Copy out every line in the records below that contains the string "before", matching uppercase and lowercase exactly.
◇ ◇ ◇ ◇ ◇
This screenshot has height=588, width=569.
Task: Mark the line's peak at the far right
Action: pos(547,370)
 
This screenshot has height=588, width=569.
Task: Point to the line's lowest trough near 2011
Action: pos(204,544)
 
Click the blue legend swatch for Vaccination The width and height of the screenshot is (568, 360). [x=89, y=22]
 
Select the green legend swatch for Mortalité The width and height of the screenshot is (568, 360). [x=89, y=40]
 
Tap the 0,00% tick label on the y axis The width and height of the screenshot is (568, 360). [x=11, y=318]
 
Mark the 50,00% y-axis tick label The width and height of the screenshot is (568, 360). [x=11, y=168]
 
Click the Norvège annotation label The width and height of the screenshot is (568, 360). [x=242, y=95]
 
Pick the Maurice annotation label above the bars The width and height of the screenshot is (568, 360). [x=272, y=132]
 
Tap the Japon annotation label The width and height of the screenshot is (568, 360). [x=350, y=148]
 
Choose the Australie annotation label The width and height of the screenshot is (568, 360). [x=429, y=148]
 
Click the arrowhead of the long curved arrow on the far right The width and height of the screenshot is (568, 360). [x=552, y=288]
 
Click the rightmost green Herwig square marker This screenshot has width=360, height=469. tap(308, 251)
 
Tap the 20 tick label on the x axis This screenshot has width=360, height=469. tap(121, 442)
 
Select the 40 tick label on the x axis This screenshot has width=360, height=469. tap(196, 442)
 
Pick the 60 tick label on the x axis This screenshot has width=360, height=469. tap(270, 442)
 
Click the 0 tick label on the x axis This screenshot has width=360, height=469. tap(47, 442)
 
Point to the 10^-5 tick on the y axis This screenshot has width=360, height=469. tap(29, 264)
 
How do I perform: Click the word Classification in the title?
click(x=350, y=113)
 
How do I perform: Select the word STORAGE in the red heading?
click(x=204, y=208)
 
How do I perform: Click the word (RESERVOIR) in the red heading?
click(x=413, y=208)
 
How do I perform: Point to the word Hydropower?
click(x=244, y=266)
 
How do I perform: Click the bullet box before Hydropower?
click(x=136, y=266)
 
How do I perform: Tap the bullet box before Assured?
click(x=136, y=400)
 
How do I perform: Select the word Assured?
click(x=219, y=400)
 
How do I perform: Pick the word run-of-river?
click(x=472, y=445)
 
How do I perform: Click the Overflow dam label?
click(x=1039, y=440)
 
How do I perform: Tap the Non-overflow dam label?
◇ ◇ ◇ ◇ ◇
**Expected answer:**
How do I perform: Click the bullet box before Hydropower?
How do I perform: Tap the bullet box before Assured?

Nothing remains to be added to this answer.